2 Kasım 2010 Salı

Geleceği Göremeyen Siyaset

Geleceği Göremeyen Siyaset
2 Kasım 2010 köşe yazısı

Gürcan Banger

Kanımca; siyaset sistemimizin en büyük özelliği ilkesiz olması ve gelecek tasarımının bulunmamasıdır. Böyle olduğu için de ancak krizlere tepki vererek yön bulmaya çalışır. Siyaset, bu ülkeye özgü doğası gereği kendi dinamikleriyle değil, ülke içindeki veya dışındaki bazı ‘siyaset dışı’ odakların yarattıkları etkiye göre hiza alır.

Muhalefette düşük oy oranı ile bulunurken; seçim barajlarının yüksekliğinden şikâyet etmeyen siyasal parti yok gibidir. Gerçekten de yüzde 10 gibi çağdaş dünyada pek örneği görülmeyen bir kısıtlama nedeniyle yüksek miktarda oy heba olmaktadır. Bu oy hovardalığının dikkate almadan, iktidar partisinin aldığı oy oranını ulusal irade kabul etmek biraz tuhaf oluyor.

Barajın yüksek tutulmasındaki mantık, 12 Eylül felsefesine uygun olarak birilerini siyasal sistemin dışında tutmaktır. Ama ateş düştüğü yeri yaktığından, neredeyse tüm siyasal partiler yüksek barajın altında kaldıkları sürece şikâyet etme ilkesizliğine sahipler. Muhalefette iken barajdan şikâyet edip iktidara geldiğinde, barajın düşürülmesinin demokratik bir uygulama olacağını hatırlayana rastlamadım.

Yine siyasal parti sisteminin delegelik yapısı üzerine kurulmuş olması en ciddi siyaset sorunlarından bir diğeridir. Delegelik yaklaşımı, siyaseti bir rant sistemi haline dönüştürmekte. Bugün pek çok partide yaşanan iç sorunların, genel başkanlık oligarşisinin ve demokrasinin işlemeyişinin altında bu sorun yer alıyor. Delegelik modelinin, Siyasi Partiler Kanunu’nun değiştirilmesi ile daha uygun olanla ikame edilmesi yönünde hâlâ bir isteklilik ve heyecan görmüyoruz.
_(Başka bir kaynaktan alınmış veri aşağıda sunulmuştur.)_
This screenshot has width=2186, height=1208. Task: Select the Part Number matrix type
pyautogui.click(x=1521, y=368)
Başka ülkelerdeki siyasal parti sistemlerine baktığımızda; seçim ittifaklarına değişik biçimlerde imkân sağlandığını izliyoruz. Bizde ise seçim ittifaklarının yasal olarak düzenlenmiş olması, yine partilerin ancak muhalefette iken aklına gelebilen bir durumdur. İktidar partisi olunduğunda; bu konunun da unutuluyor olmasını nasıl isimlendirmek gerektiğini size bırakayım. Belki de bir siyasetçi büyüğümüzün dediği gibi; “Dün dündür, bugün bugündür.”

Bugünkü Siyasi Partiler Kanunu ile bir partinin seçime girmesi deveye hendek atlatmaktan bin defa daha zordur. Yerel ve bölgesel partilere imkân tanımamak için yasaya seçime aday partinin ülkenin yarısından fazlasında örgütlenmesi gibi ciddi bir sınırlama konmuştur. İş böyle olunca, yeni partiler seçim sınırlamasını aşmak için tabela örgütleri kurmakta ve fikren parti ile ilgisi olmayan kişilerden yönetimler oluşturmak zorunda kalmaktadır. Boşu boşuna harcanan kaynakları ise hatırlatmama gerek bile yok.
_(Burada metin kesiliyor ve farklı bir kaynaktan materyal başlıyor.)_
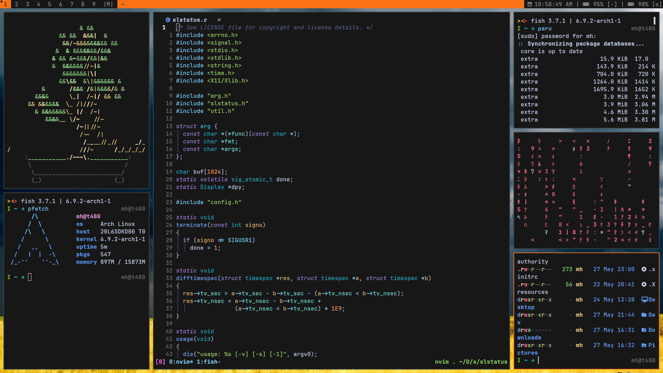Select the 0:nvim tmux window
The height and width of the screenshot is (373, 663).
181,362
Bizim siyasal sistemimiz, siyaseti yaşamın kendisinden ayrı, soyutlanmış bir kategori olarak görür. Bu nedenle yine 12 Eylül felsefesine uygun olarak siyasal partilerin sivil toplum kuruluşları, sendikalar veya meslek odaları ile ilişkilerine bir ‘potansiyel tehlike’ olarak bakar. Bu iletişimsizlik nedeniyle de partilerin vizyon, program, proje ve insan zenginliği eksik ve zayıf kalmaya devam eder.

Özetle; şunu diyebilmenin çabasındayım. Siyaset sisteminin yasal olarak vizyoner değişimini acaba ne zaman bir krize ihtiyaç duymadan aklımıza getirebileceğiz? Anlaşılan, bu son krizde de değişimi öldürmeyecek kadar idare edeceğiz.

Siyasetle ilgili bir sınama yapabiliriz. Siyaset, yarınla ilgili sorulara cevap verebilmelidir. Siyasetin ahlakla ilgili cevapları olmalıdır. Siyaset insanların gelecekteki geçimleri ile ilgili açılımlara sahip olmalıdır. Siyaset halka hizmet demektir. Eğer bu veya benzeri sorulara cevapları yoksa, orada halka hizmetten başka şeyler var demektir.